(Stored entries)
━━━━━━━━━━━━━━━━

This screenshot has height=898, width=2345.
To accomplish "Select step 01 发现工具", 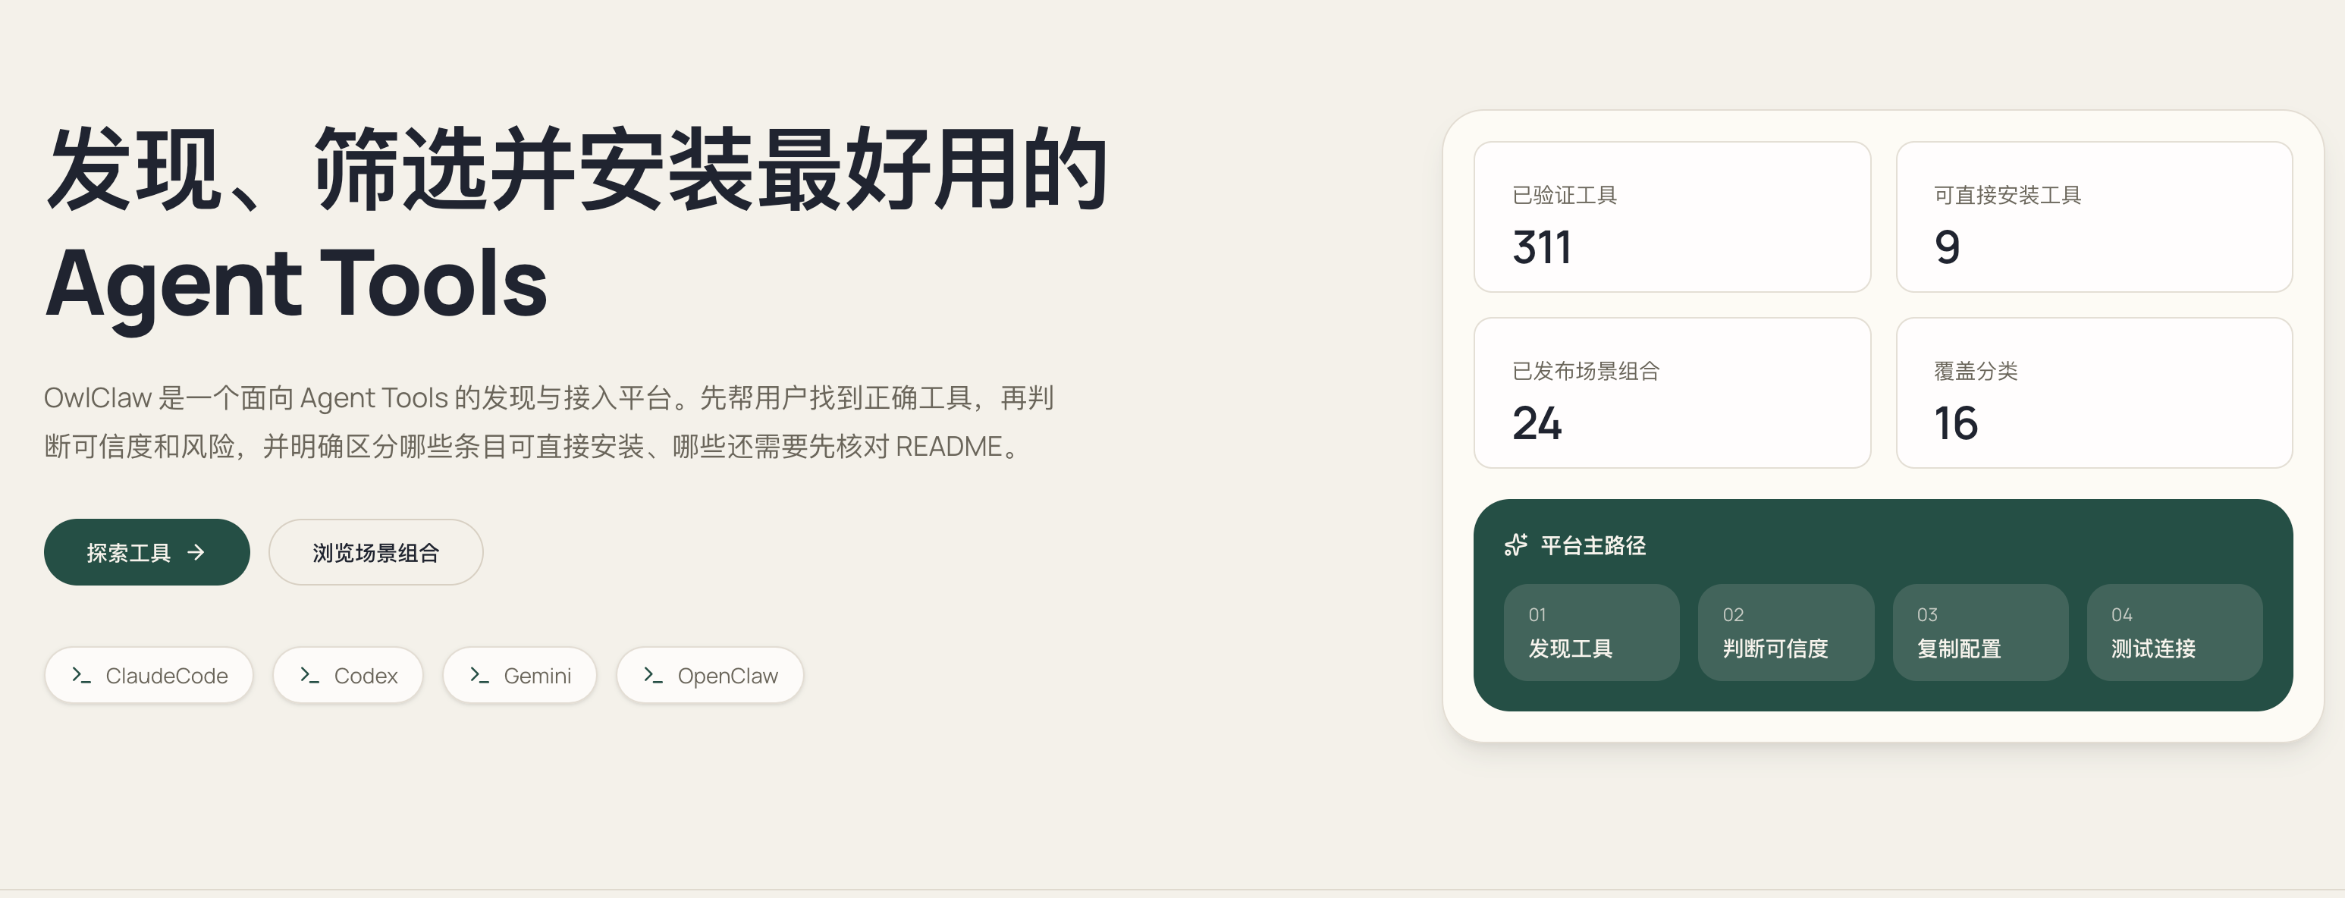I will pos(1591,632).
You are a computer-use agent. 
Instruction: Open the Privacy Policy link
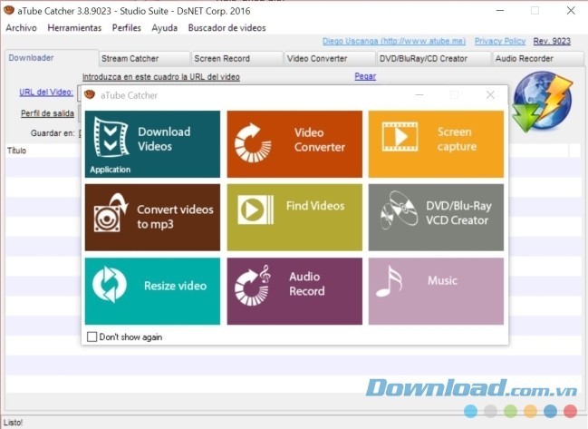499,41
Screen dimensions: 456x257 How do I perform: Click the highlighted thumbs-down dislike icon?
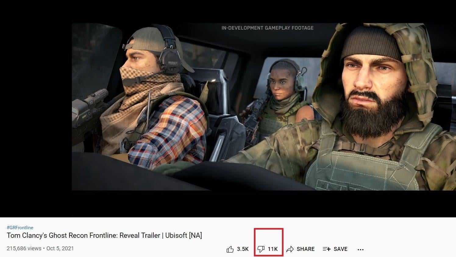pos(261,249)
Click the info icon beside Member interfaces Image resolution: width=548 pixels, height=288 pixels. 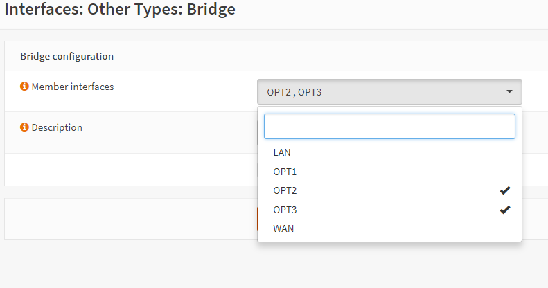(24, 87)
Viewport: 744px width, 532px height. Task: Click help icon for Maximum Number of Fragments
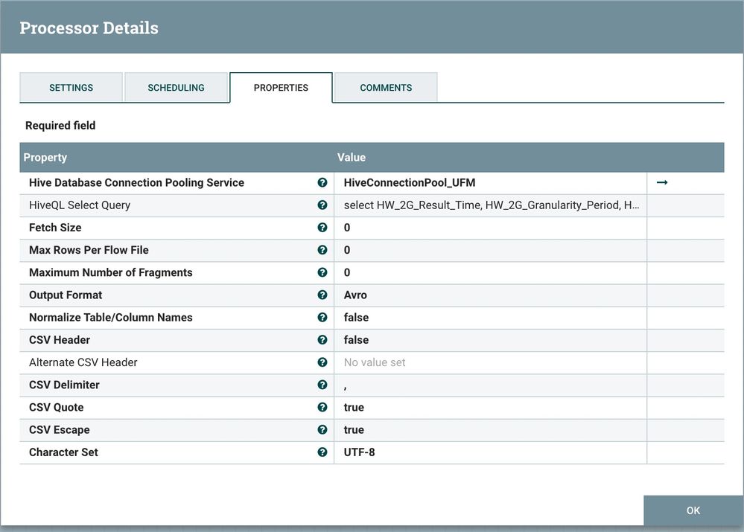coord(322,272)
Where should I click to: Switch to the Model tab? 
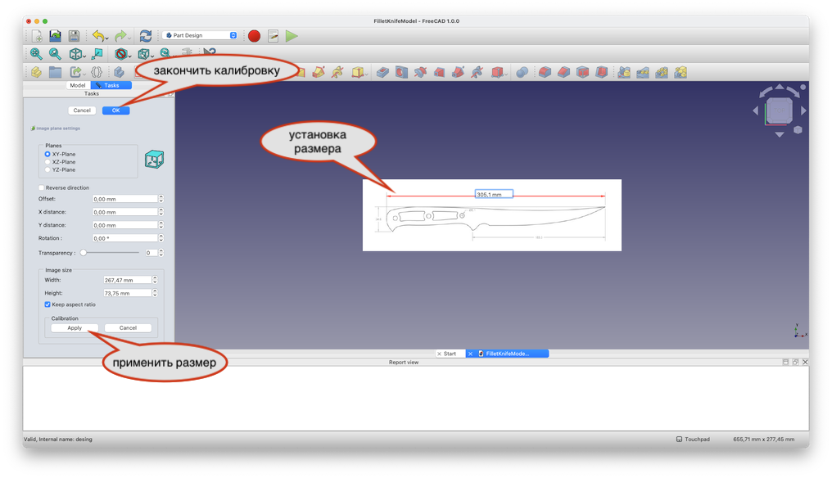click(x=77, y=85)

━━━━━━━━━━━━━━━━

# EXERCISE INSTRUCTIONS
Give back, word for word, the lines from the line that contains "Viewport: 744px width, 532px" through the last line of the records, with no pictures and nothing else.

# EXERCISE RESPONSE
Viewport: 744px width, 532px height. Task: Click help icon for Maximum Number of Fragments
coord(322,272)
Where should I click to: Switch to the Model tab? 
click(x=77, y=85)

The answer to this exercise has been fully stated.